Stored items
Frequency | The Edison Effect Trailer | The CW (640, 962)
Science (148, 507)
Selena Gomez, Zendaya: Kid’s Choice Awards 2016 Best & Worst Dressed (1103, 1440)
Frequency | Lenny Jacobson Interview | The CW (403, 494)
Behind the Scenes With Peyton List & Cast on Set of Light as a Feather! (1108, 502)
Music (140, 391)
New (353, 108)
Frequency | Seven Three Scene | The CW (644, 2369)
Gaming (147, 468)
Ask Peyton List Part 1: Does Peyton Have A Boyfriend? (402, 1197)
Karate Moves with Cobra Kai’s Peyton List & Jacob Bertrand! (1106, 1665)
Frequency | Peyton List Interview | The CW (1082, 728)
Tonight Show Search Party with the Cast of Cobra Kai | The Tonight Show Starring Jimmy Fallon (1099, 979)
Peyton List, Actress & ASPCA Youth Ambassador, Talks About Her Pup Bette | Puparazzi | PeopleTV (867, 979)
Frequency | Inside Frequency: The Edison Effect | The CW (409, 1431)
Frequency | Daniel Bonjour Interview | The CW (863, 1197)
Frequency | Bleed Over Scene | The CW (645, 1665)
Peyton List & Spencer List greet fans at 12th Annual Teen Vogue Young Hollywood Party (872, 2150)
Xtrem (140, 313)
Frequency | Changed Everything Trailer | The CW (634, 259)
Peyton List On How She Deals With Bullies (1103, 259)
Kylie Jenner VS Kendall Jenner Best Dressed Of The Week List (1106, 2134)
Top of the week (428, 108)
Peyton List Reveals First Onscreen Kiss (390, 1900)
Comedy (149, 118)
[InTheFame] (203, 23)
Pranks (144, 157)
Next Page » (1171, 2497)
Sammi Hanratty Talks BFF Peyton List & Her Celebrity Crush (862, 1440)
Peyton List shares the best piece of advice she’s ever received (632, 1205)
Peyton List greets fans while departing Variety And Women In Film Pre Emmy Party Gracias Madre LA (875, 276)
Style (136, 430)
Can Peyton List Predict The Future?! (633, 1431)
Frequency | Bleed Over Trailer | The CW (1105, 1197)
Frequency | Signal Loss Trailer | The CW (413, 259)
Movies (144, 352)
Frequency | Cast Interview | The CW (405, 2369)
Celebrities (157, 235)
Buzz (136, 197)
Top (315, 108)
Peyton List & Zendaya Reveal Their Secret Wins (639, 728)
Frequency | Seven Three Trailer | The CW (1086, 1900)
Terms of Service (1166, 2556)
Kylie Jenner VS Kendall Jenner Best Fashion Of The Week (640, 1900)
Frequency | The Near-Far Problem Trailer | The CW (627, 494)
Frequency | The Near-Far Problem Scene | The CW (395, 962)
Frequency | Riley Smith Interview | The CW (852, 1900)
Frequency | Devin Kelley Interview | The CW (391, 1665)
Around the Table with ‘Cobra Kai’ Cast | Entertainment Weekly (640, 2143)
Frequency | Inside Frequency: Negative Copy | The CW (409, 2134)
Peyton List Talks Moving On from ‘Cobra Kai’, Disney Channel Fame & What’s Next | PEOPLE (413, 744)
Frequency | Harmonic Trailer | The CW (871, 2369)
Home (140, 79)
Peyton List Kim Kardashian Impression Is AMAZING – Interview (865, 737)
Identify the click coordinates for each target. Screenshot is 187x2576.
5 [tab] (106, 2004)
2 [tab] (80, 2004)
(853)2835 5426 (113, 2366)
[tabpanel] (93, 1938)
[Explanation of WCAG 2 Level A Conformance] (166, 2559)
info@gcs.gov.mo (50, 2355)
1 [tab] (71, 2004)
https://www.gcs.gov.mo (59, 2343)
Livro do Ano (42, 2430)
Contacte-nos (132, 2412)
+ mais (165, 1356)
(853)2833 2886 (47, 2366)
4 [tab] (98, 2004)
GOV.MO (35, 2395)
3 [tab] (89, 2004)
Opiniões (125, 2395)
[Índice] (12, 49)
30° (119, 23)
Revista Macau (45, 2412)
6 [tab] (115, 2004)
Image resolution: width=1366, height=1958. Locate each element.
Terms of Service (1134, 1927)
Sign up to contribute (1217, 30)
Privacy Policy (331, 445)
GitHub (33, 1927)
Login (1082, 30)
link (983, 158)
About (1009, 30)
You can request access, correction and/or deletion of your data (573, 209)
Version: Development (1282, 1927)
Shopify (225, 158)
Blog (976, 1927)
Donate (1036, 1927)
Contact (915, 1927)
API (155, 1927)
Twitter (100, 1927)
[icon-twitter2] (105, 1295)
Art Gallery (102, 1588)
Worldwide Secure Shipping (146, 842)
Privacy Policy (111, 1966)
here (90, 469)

** WORK INSTRUCTION **
Line by line, restate the data exactly.

** EXERCISE ANSWER **
Frequency | The Edison Effect Trailer | The CW (640, 962)
Science (148, 507)
Selena Gomez, Zendaya: Kid’s Choice Awards 2016 Best & Worst Dressed (1103, 1440)
Frequency | Lenny Jacobson Interview | The CW (403, 494)
Behind the Scenes With Peyton List & Cast on Set of Light as a Feather! (1108, 502)
Music (140, 391)
New (353, 108)
Frequency | Seven Three Scene | The CW (644, 2369)
Gaming (147, 468)
Ask Peyton List Part 1: Does Peyton Have A Boyfriend? (402, 1197)
Karate Moves with Cobra Kai’s Peyton List & Jacob Bertrand! (1106, 1665)
Frequency | Peyton List Interview | The CW (1082, 728)
Tonight Show Search Party with the Cast of Cobra Kai | The Tonight Show Starring Jimmy Fallon (1099, 979)
Peyton List, Actress & ASPCA Youth Ambassador, Talks About Her Pup Bette | Puparazzi | PeopleTV (867, 979)
Frequency | Inside Frequency: The Edison Effect | The CW (409, 1431)
Frequency | Daniel Bonjour Interview | The CW (863, 1197)
Frequency | Bleed Over Scene | The CW (645, 1665)
Peyton List & Spencer List greet fans at 12th Annual Teen Vogue Young Hollywood Party (872, 2150)
Xtrem (140, 313)
Frequency | Changed Everything Trailer | The CW (634, 259)
Peyton List On How She Deals With Bullies (1103, 259)
Kylie Jenner VS Kendall Jenner Best Dressed Of The Week List (1106, 2134)
Top of the week (428, 108)
Peyton List Reveals First Onscreen Kiss (390, 1900)
Comedy (149, 118)
[InTheFame] (203, 23)
Pranks (144, 157)
Next Page » (1171, 2497)
Sammi Hanratty Talks BFF Peyton List & Her Celebrity Crush (862, 1440)
Peyton List shares the best piece of advice she’s ever received (632, 1205)
Peyton List greets fans while departing Variety And Women In Film Pre Emmy Party Gracias Madre LA (875, 276)
Style (136, 430)
Can Peyton List Predict The Future?! (633, 1431)
Frequency | Bleed Over Trailer | The CW (1105, 1197)
Frequency | Signal Loss Trailer | The CW (413, 259)
Movies (144, 352)
Frequency | Cast Interview | The CW (405, 2369)
Celebrities (157, 235)
Buzz (136, 197)
Top (315, 108)
Peyton List & Zendaya Reveal Their Secret Wins (639, 728)
Frequency | Seven Three Trailer | The CW (1086, 1900)
Terms of Service (1166, 2556)
Kylie Jenner VS Kendall Jenner Best Fashion Of The Week (640, 1900)
Frequency | The Near-Far Problem Trailer | The CW (627, 494)
Frequency | The Near-Far Problem Scene | The CW (395, 962)
Frequency | Riley Smith Interview | The CW (852, 1900)
Frequency | Devin Kelley Interview | The CW (391, 1665)
Around the Table with ‘Cobra Kai’ Cast | Entertainment Weekly (640, 2143)
Frequency | Inside Frequency: Negative Copy | The CW (409, 2134)
Peyton List Talks Moving On from ‘Cobra Kai’, Disney Channel Fame & What’s Next | PEOPLE (413, 744)
Frequency | Harmonic Trailer | The CW (871, 2369)
Home (140, 79)
Peyton List Kim Kardashian Impression Is AMAZING – Interview (865, 737)
Identify the click coordinates for each target. Screenshot is 187x2576.
5 [tab] (106, 2004)
2 [tab] (80, 2004)
(853)2835 5426 (113, 2366)
[tabpanel] (93, 1938)
[Explanation of WCAG 2 Level A Conformance] (166, 2559)
info@gcs.gov.mo (50, 2355)
1 [tab] (71, 2004)
https://www.gcs.gov.mo (59, 2343)
Livro do Ano (42, 2430)
Contacte-nos (132, 2412)
+ mais (165, 1356)
(853)2833 2886 (47, 2366)
4 [tab] (98, 2004)
GOV.MO (35, 2395)
3 [tab] (89, 2004)
Opiniões (125, 2395)
[Índice] (12, 49)
30° (119, 23)
Revista Macau (45, 2412)
6 [tab] (115, 2004)
Image resolution: width=1366, height=1958. Locate each element.
Terms of Service (1134, 1927)
Sign up to contribute (1217, 30)
Privacy Policy (331, 445)
GitHub (33, 1927)
Login (1082, 30)
link (983, 158)
About (1009, 30)
You can request access, correction and/or deletion of your data (573, 209)
Version: Development (1282, 1927)
Shopify (225, 158)
Blog (976, 1927)
Donate (1036, 1927)
Contact (915, 1927)
API (155, 1927)
Twitter (100, 1927)
[icon-twitter2] (105, 1295)
Art Gallery (102, 1588)
Worldwide Secure Shipping (146, 842)
Privacy Policy (111, 1966)
here (90, 469)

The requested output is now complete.